For any students who are committee members, or issued with a Guild email address, you will be subject to the DSA’s Data Security Policy and regularly required to update your password.

Products and services are available which can help give you privacy protection while navigating the internet. While we do not anticipate breaches in security, if one occurs, we will use all reasonable efforts to correct the problems that led to the breach and we will report it to the Information Commissioner as required under data protection law, and those directly affected.

We do not send your personal data outside the European Economic Area.
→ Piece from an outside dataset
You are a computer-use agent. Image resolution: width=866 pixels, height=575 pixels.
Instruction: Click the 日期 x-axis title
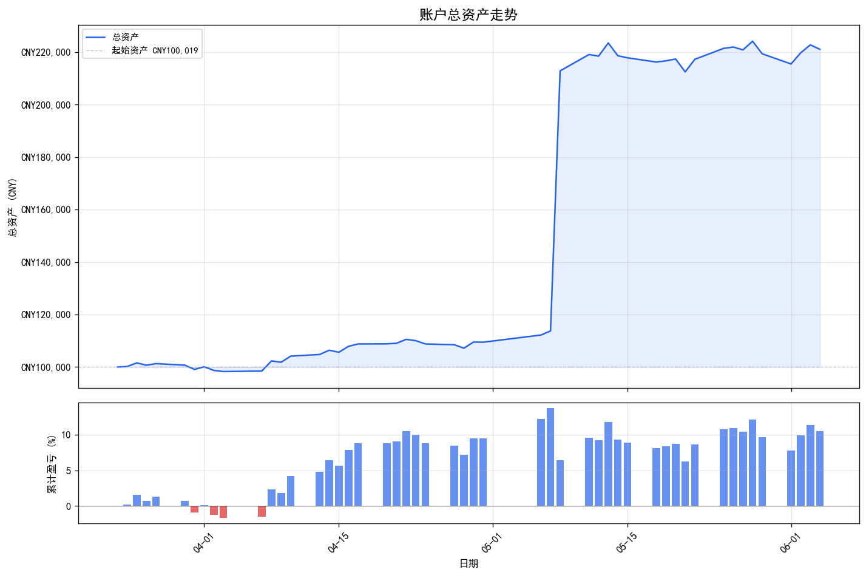point(469,563)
If this changes you will be notified of this and the protections which are in place to protect the security of your data will be explained. 

8. Your rights - access to personal information & subject access requests

You have the right to request:

• Access to the personal data we hold about you, free of charge in the majority of cases.
• The correction of your personal data when incorrect, out of date or incomplete.
• That we erase your personal data where we were not allowed to process it or it is no longer necessary to process it for the purpose for which it was collected or once the purpose for which we hold the data has come to an end (such as the end of our student data retention period).
• That we stop data processing where we are relying on a legitimate interest and you think that your rights and interests outweigh our own and you wish us to stop.
• For example, when you withdraw consent, or object and we have no legitimate overriding interest, or
• That we stop using your personal data for direct marketing (for example, via email).
• While you are requesting that your personal data is corrected or erased or are contesting the lawfulness of our processing, you can apply for its use to be restricted while the application is made.
• That we stop any consent-based processing of your personal data after you withdraw that consent. 
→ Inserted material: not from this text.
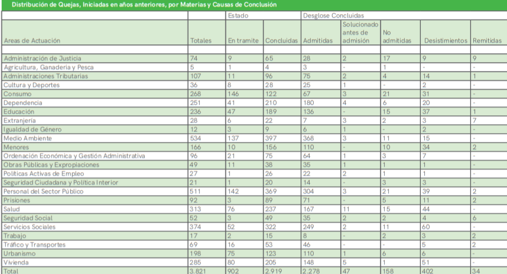This screenshot has height=274, width=507.
Task: Click the "En tramite" column header
Action: (243, 40)
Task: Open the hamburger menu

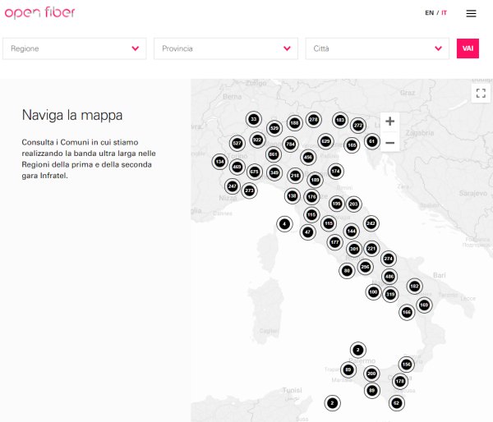Action: pyautogui.click(x=471, y=13)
You have the right to request a copy of any information about you that the Guild holds at any time, and also to have that information corrected if it is inaccurate.

If we do hold information about you we will:

• give you a description of it;
• tell you why we are holding it;
• tell you who it could be disclosed to; and
• let you have a copy of the information in an intelligible form.

This information will be provided to you within one month.

To ask for your information and make a subject access request, please contact:

Data Protection Officer, University of Birmingham Guild of Students, Edgbaston Park Road, Edgbaston, Birmingham, B15 2TU;

Or email: dpo@guild.bham.ac.uk.

To ask for your information to be amended, please update your online account via guildofstudents.com, or email: dpo@guild.bham.ac.uk

If there is a circumstance where we choose not to or are unable to action your request we will explain to you the reasons for our refusal.

Your right to withdraw consent:

Whenever you have given us your consent to use your personal data, you have the right to change your mind at any time and withdraw that consent.

You have the right to stop the use of your personal data for direct marketing activity through all channels. We will always comply with your request. 

9. About this Notice

For clarity, this Privacy Notice does not provide exhaustive detail of all aspects of the Dubai Students’ Association collection and use of personal information. However, we are happy to provide any additional information or explanation needed. 

10. Further Information & Complaints

We are committed to dealing with your data lawfully.

If you have a query, question, would like to speak to our Data Protection Officer, or if you have any questions or complaints about how we handle your personal data please contact: complaints@guild.bham.ac.uk.

You also have the right to complain to the Information Commissioner if you think there is a problem with how we handle your data. For further guidance on matters relating to Data Protection and Privacy, please refer to Information Commissioner’s Office by calling 0303 123 1113 or online via www.ico.org.uk/concerns.